According to another aspect of the present invention, the daily intake of the composition according to the present invention is about 10 mg per kilogram of body weight to about 150 mg per kilogram of body weight for the well-being of both healthy and weakened humans and It can help your health.

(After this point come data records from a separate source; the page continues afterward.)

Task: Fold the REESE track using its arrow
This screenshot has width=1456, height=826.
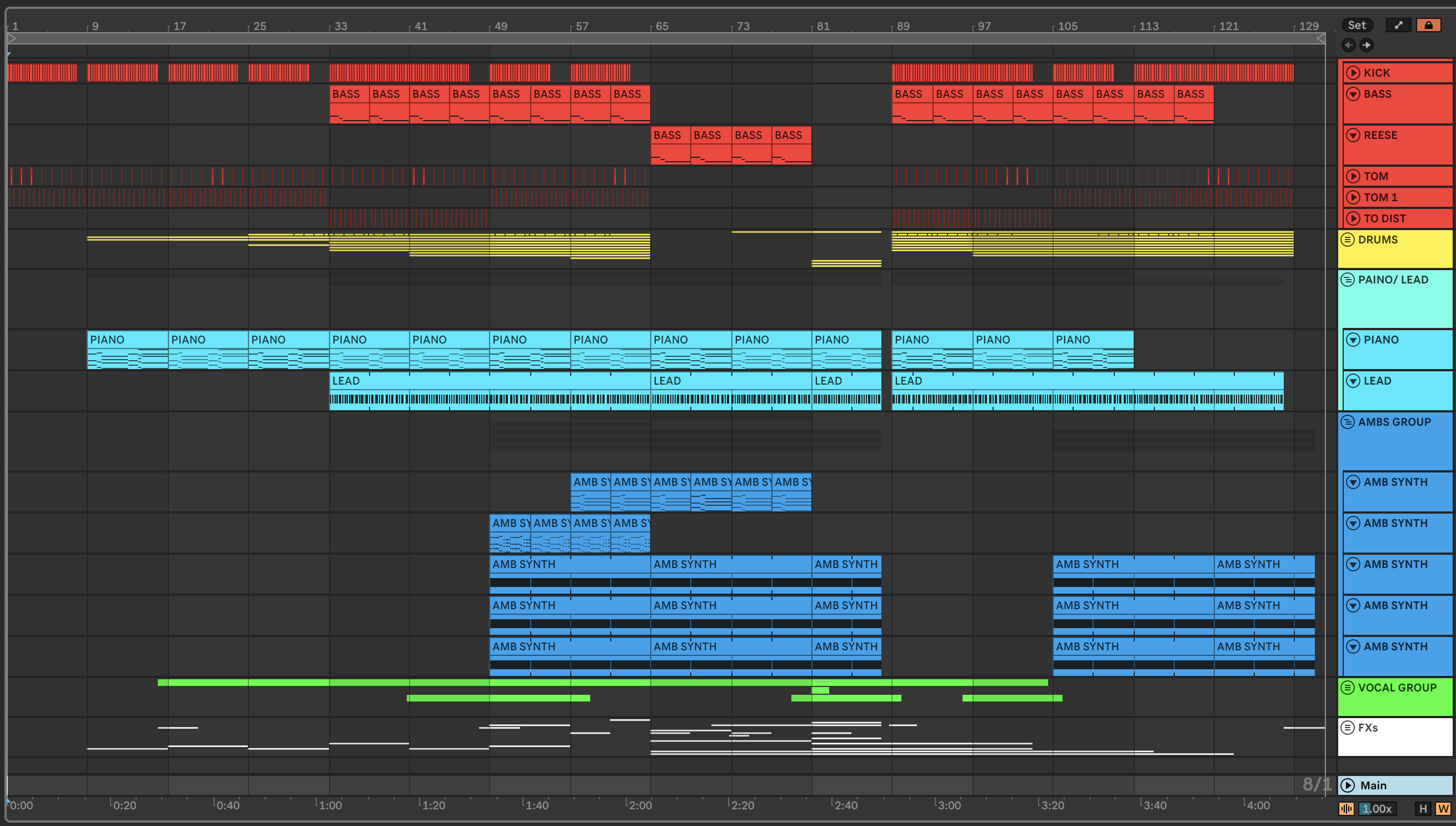Action: [1353, 135]
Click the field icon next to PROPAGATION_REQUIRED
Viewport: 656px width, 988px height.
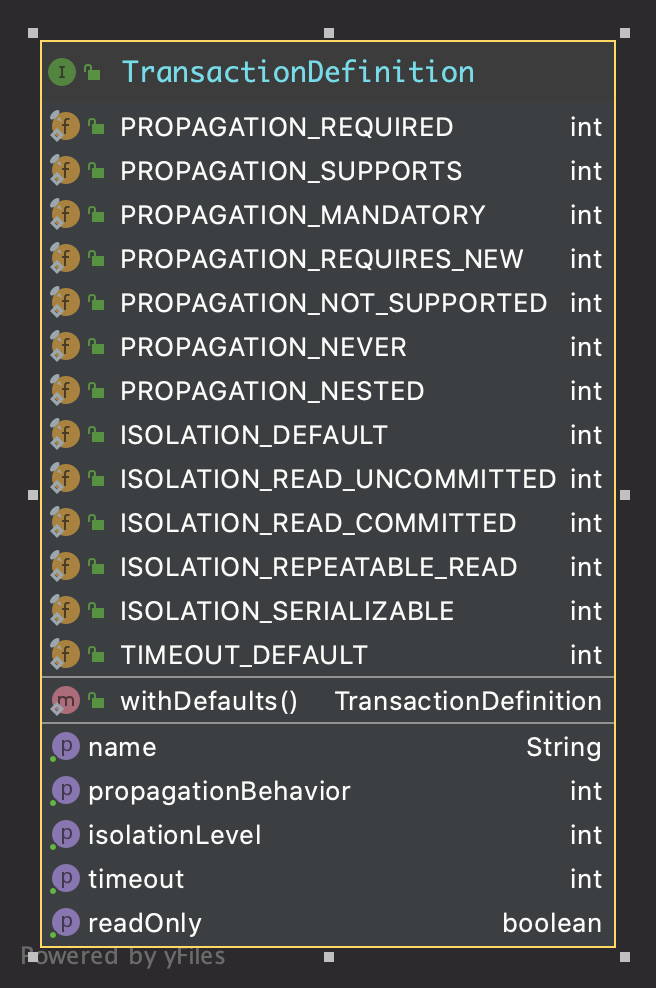point(65,127)
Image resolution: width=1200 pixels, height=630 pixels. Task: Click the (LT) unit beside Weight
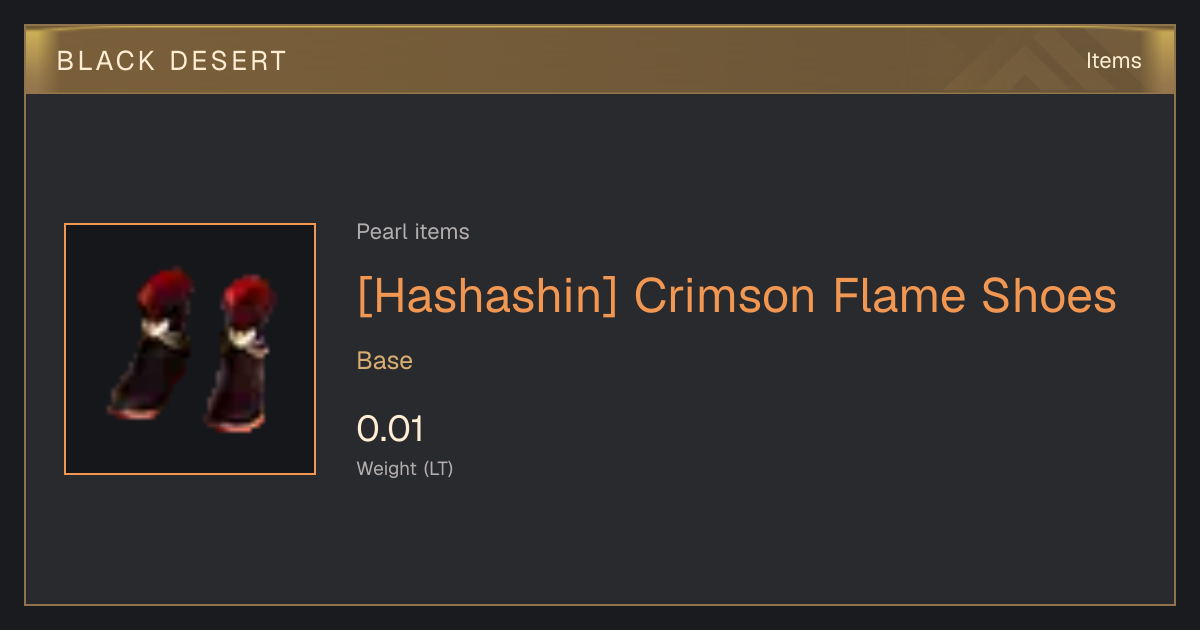tap(438, 468)
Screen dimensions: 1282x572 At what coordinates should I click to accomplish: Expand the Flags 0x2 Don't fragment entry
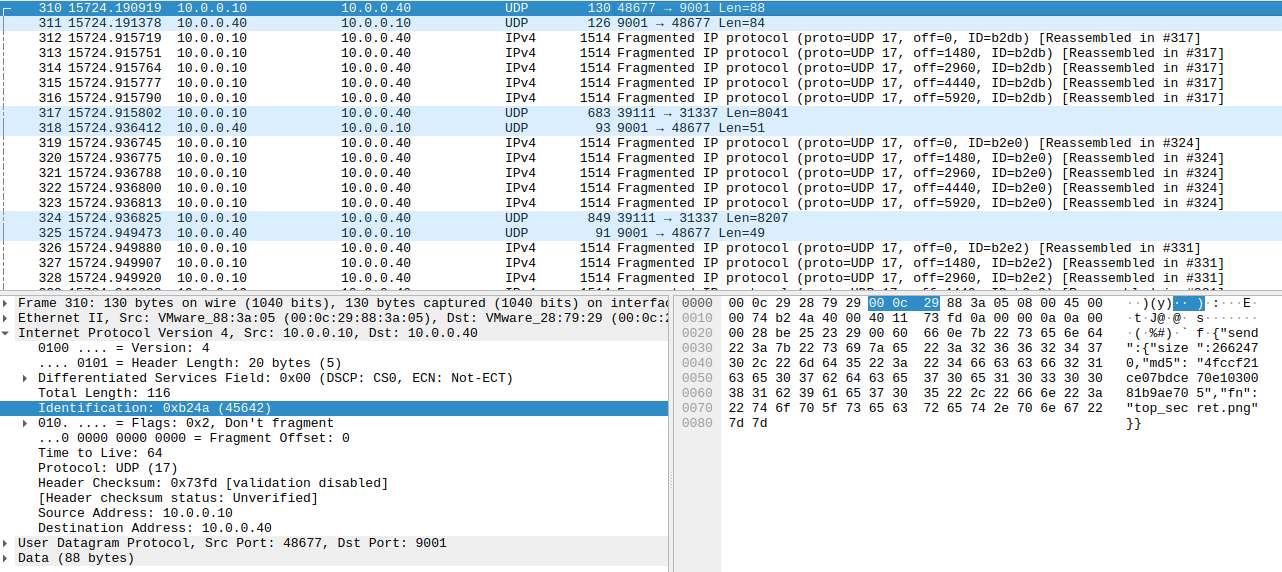click(x=26, y=423)
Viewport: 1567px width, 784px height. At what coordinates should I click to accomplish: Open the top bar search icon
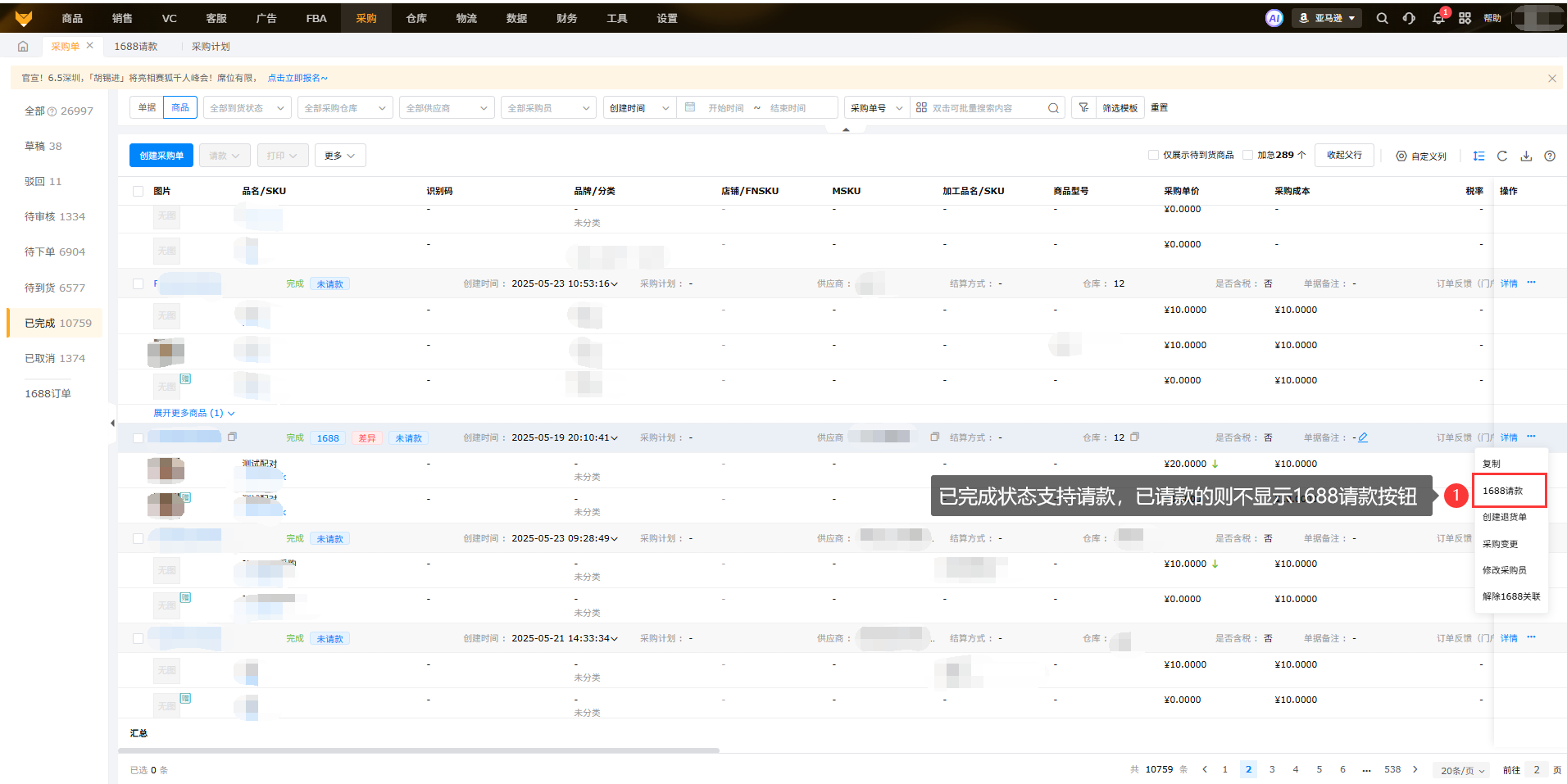[x=1382, y=18]
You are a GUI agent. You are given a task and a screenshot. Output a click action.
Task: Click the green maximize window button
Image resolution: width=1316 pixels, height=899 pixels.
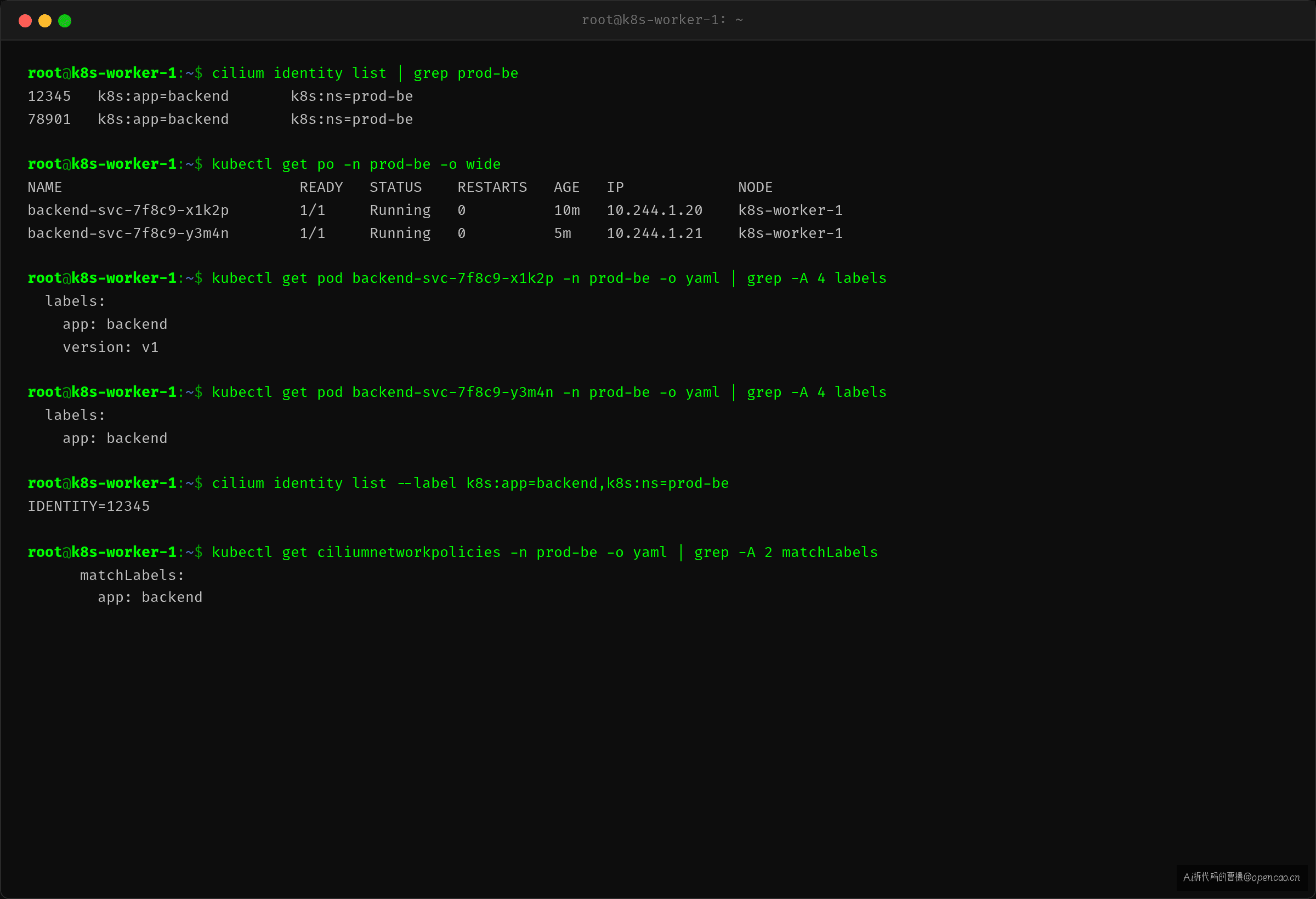coord(65,21)
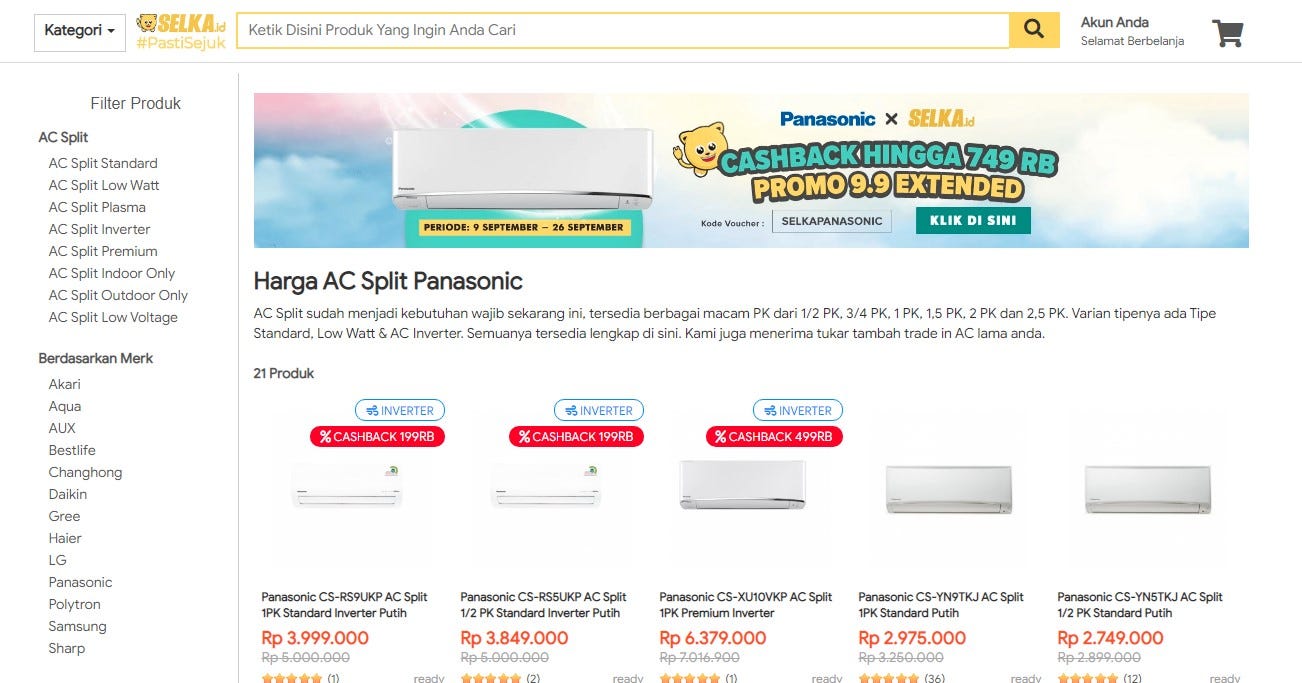Click the CASHBACK 199RB badge on CS-RS5UKP
Viewport: 1302px width, 683px height.
tap(576, 436)

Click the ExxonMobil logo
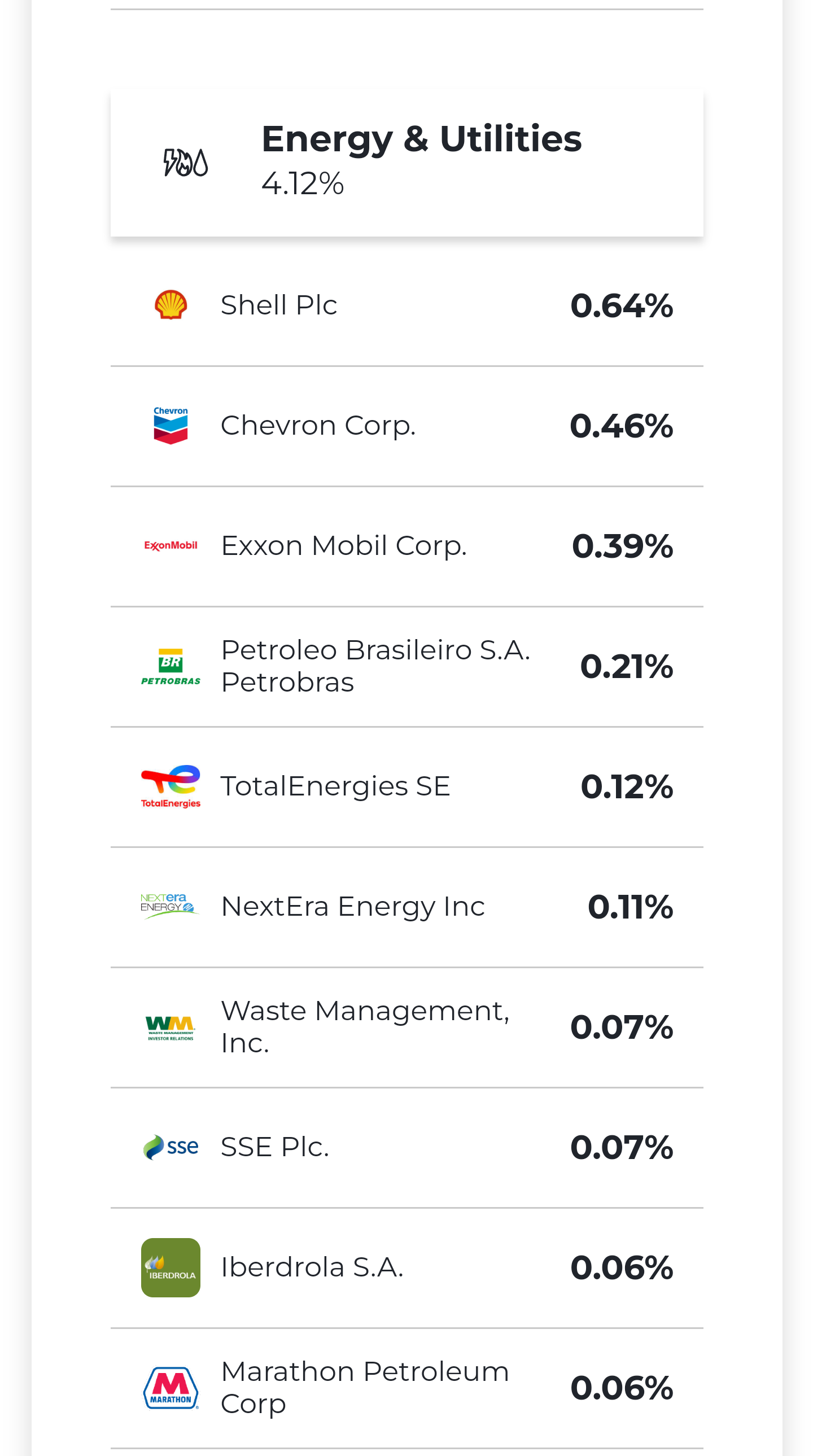coord(171,545)
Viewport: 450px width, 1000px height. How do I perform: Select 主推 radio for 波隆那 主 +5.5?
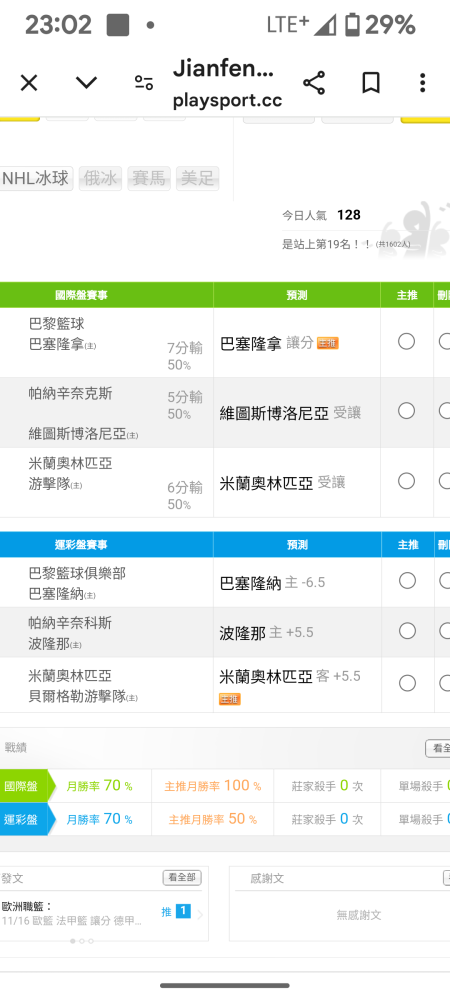click(407, 631)
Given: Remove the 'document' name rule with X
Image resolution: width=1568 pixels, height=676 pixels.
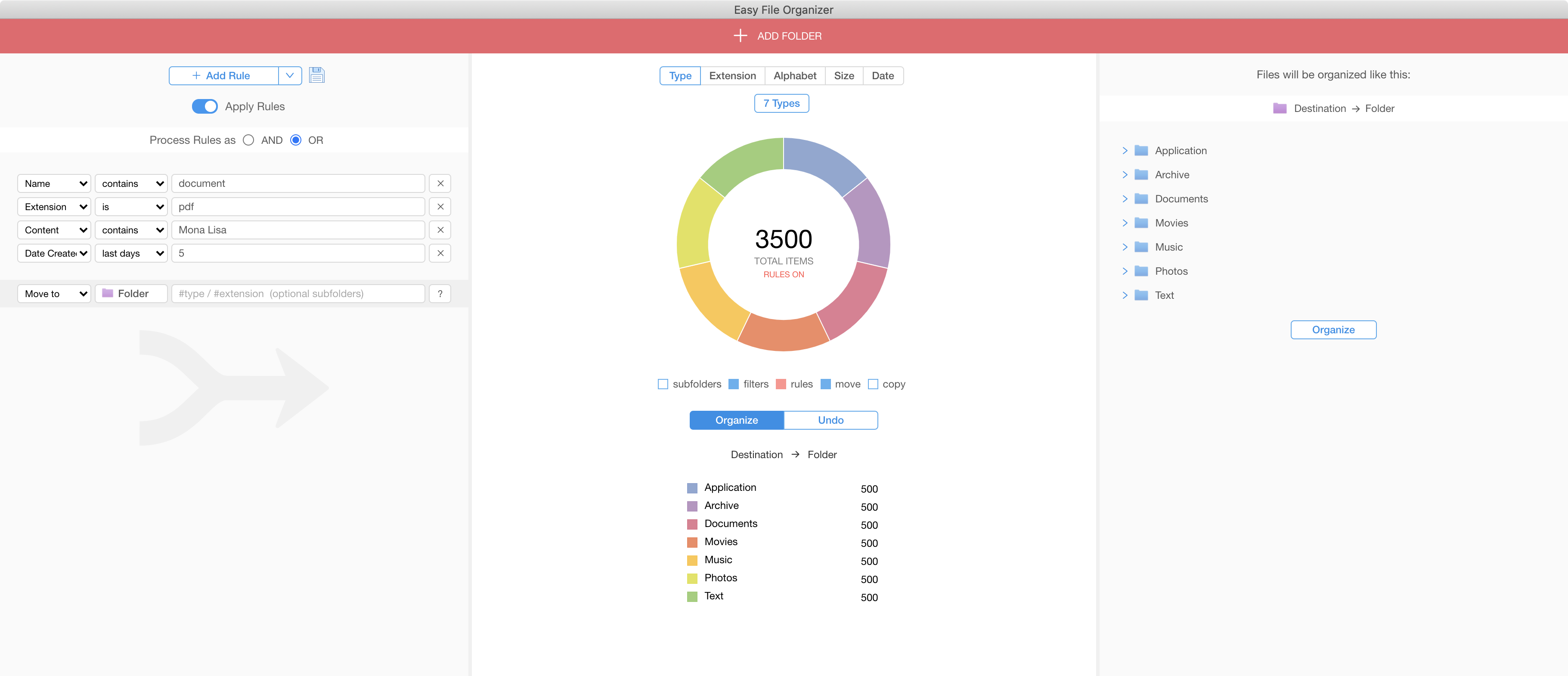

Hereinafter, the present invention will be described in detail with reference to Examples, but the present invention is not limited thereto.

Example  One

Spirulina platensis was incubated in a closed production system supplemented with selenium. Mature algae were recovered, dried and ground to fine powder. The selenium content was 100 mg per kilogram of dry biomass.

TABLE 1

Example analysis of dried selenium enriched biomass (average value per kg)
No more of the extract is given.